MB-F
MB-F

Reputation: 23647

Where do `@numba.jitclass`ed special methods go?

TL;DR: When decorating a class with @numba.jitclass special methods such as __add__ do not appear in instances of the class, while other methods work normally. Why does this happen?

Consider the following class declaration:

import numba as nb            

dual_spec = [('x', nb.float64), ('y', nb.float64)]                 

@nb.jitclass(dual_spec)
class xy:
    def __init__(self, x, y):
        self.x = x
        self.y = y

    def addition(self, other):
        return xy(self.x + other.x, self.y + other.y)

    def __add__(self, other):
        return xy(self.x + other.x, self.y + other.y)

Without the decorator the class works perfectly fine. Due to the __add__ method expressions like xy(1, 2) + xy(3, 4) are possible and return expected results.

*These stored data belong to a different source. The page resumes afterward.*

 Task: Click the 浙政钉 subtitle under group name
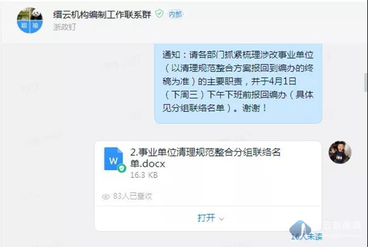65,27
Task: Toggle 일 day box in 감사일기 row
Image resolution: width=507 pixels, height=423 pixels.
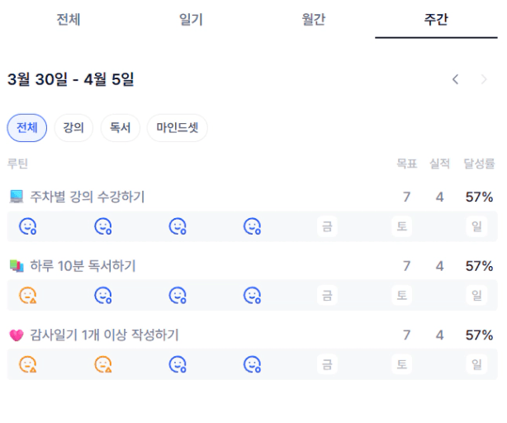Action: click(x=476, y=364)
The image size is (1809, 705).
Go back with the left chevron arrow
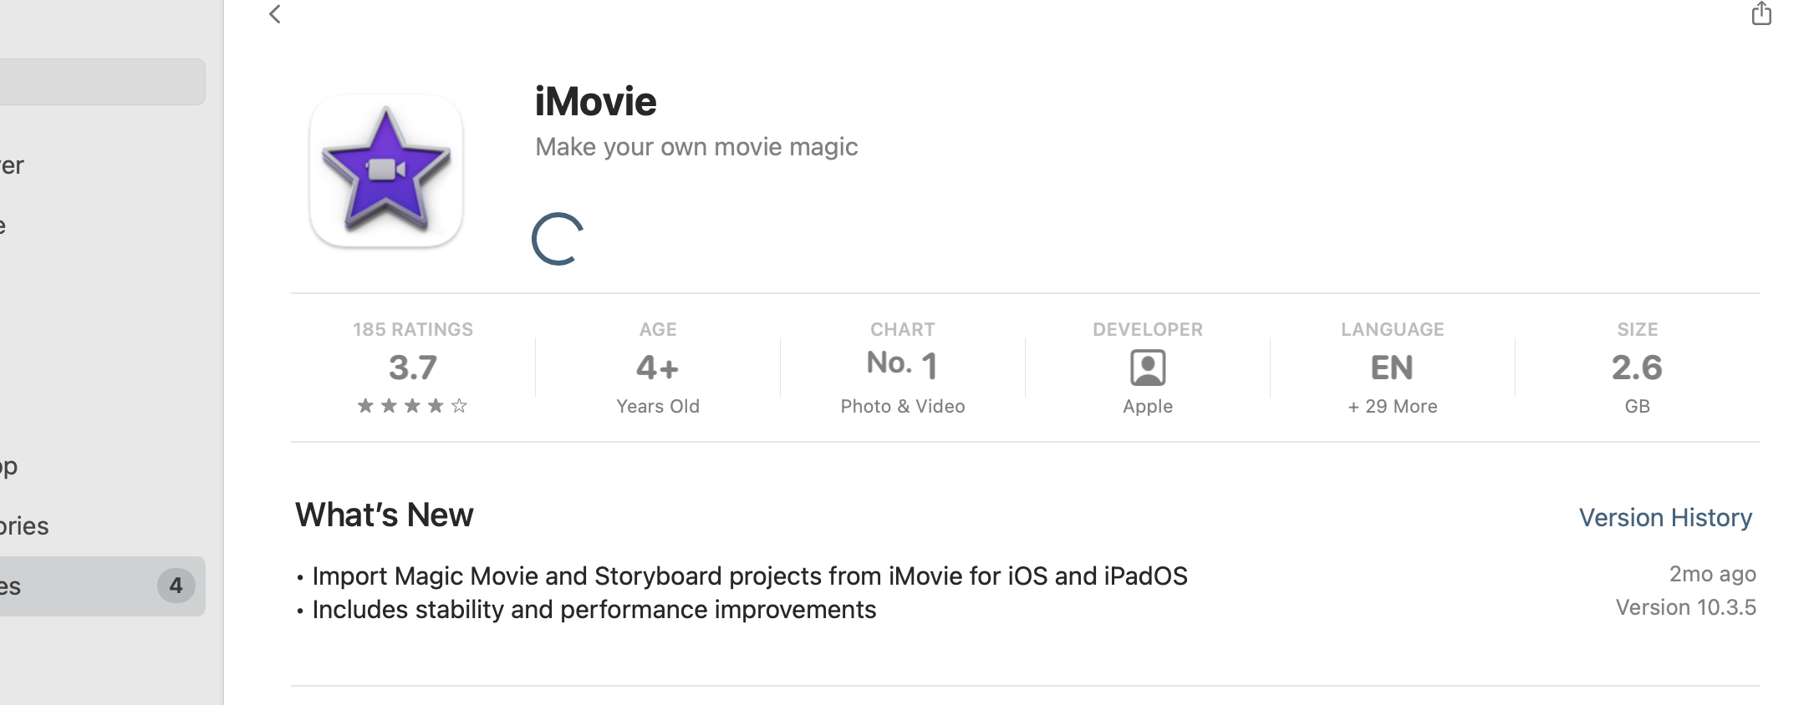(275, 14)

However, with the decorator I get the following error message:

>>> xy(1, 2) + xy(3, 4)  # TypeError: unsupported operand type(s) for +: 'xy' and 'xy'
>>> xy(1, 2).addition(xy(3, 4))  # But this works nicely

It looks like the __add__ method is not present in xy objects:

>>> xy(1, 2).__add__  # AttributeError: 'xy' object has no attribute '__add__'

But the method is present in the class:

>>> xy.__add__  # <function __main__.xy.__add__>

What is numba doing to the __add__ method during instantiation? Is there another way to enable operators for jitted classes so that I can write xy(1, 2) + xy(3, 4)?

Upvotes: 3

Views: 372

Answers (1)

chrisb
chrisb

Reputation: 52286

Currently (as of numba version 0.33) operator overloading on jitclasses is not supported, open issue here: https://github.com/numba/numba/issues/1606#issuecomment-284552746

I don't know the exact internals, but it is likely the method is simply being discarded. Note that when you instantiate at a jitclass you are not directly instantiating the python class but instead are getting a wrapper around the low-level numba type.

v = xy(1, 2)

v
Out[8]: <numba.jitclass.boxing.xy at 0x2e700274950>

v._numba_type_
Out[9]: instance.jitclass.xy#2e77d394438<x:float64,y:float64>

Upvotes: 4

Related Questions